- TASK INPUT -

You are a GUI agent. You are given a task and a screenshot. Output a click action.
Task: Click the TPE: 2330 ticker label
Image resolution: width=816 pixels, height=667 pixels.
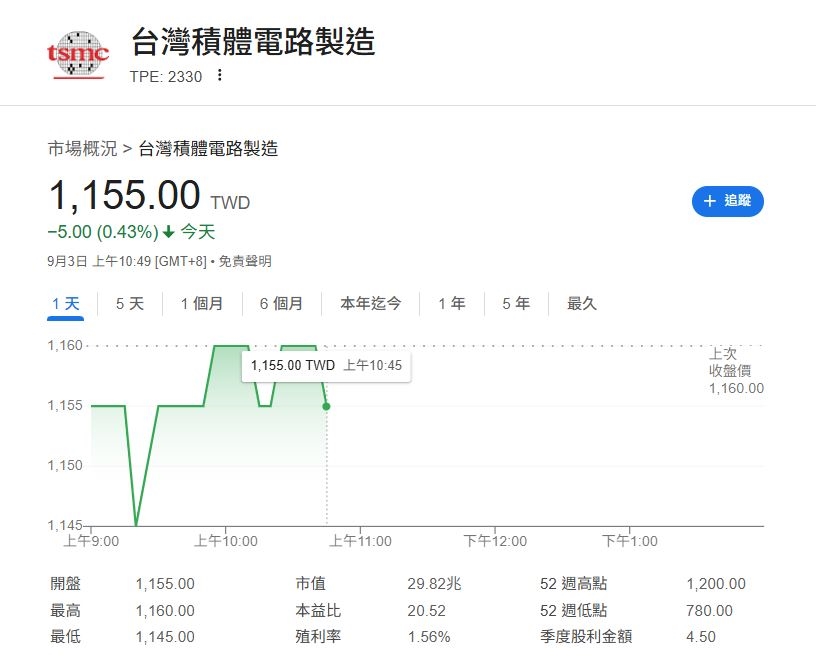[166, 76]
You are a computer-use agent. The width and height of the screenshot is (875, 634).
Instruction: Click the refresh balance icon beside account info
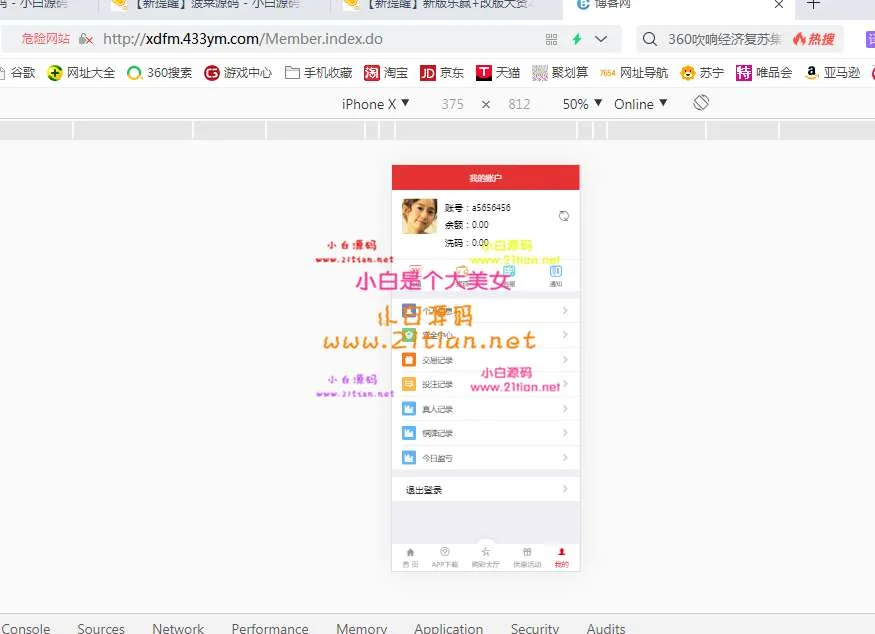[x=564, y=216]
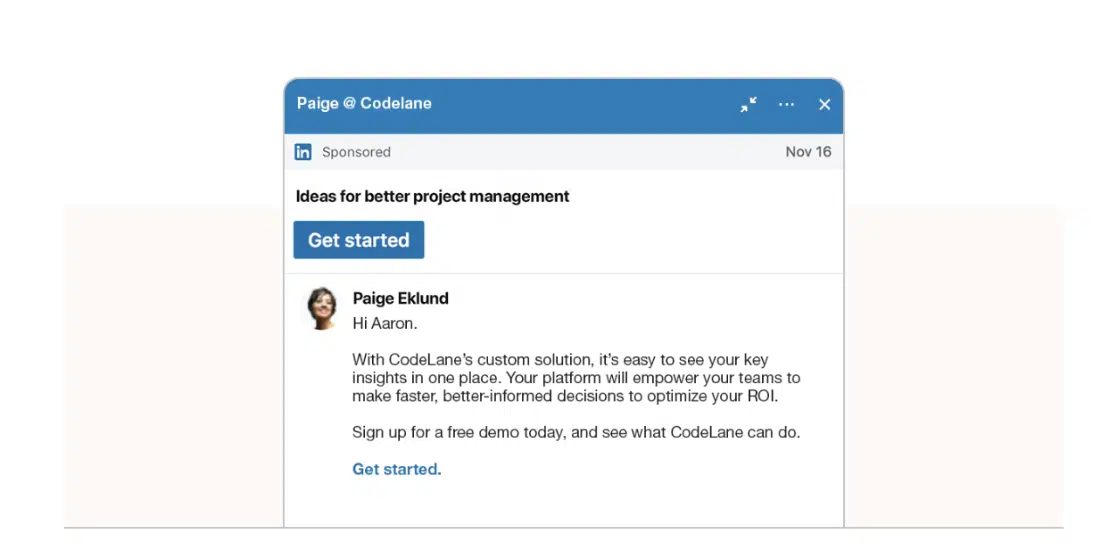Click blank message area below the Get started. link
Viewport: 1098px width, 548px height.
tap(564, 504)
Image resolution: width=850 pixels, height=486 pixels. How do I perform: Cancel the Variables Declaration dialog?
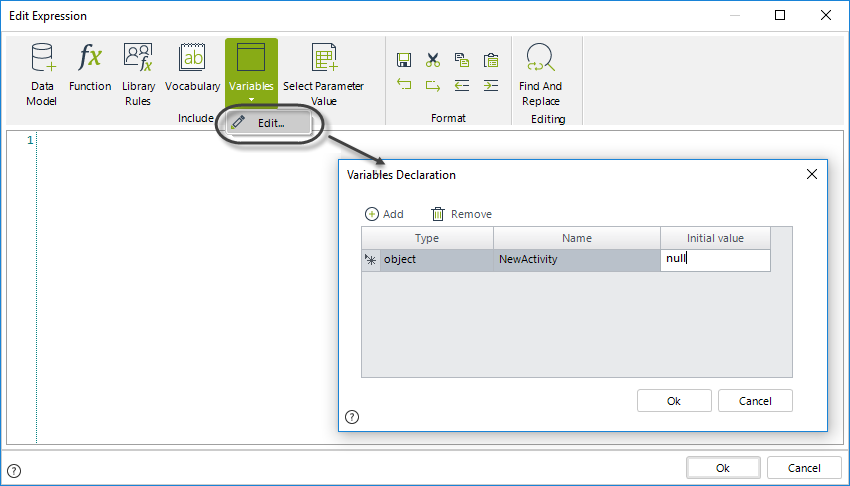(x=755, y=401)
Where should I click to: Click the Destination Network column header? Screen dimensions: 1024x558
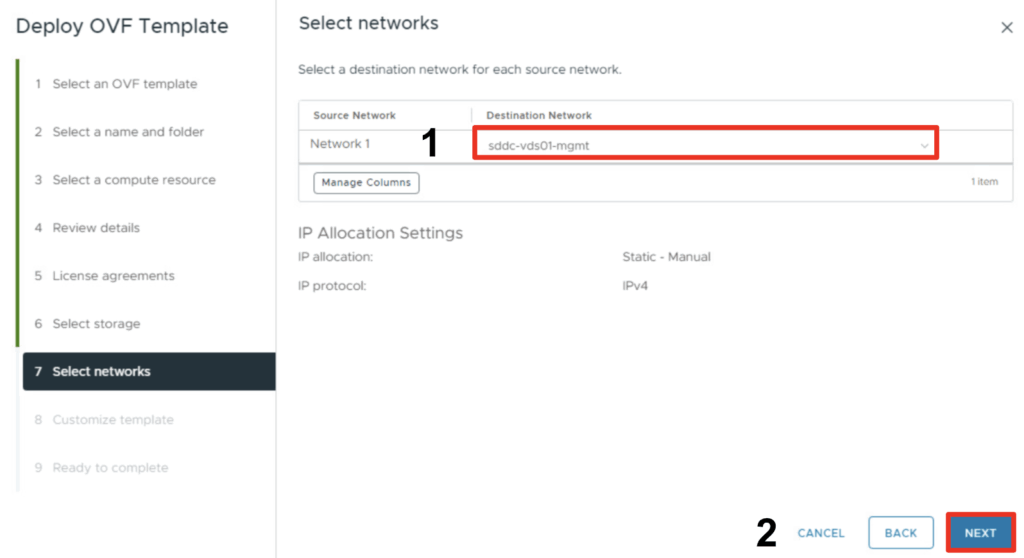click(539, 116)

- WORK REQUIRED -
What lines above hold the word "agent"? List them all.

- EXERCISE SOLUTION -
You are a GUI agent. You are given a task and a screenshot. Output a click action.
You are a computer-use agent. The width and height of the screenshot is (875, 634).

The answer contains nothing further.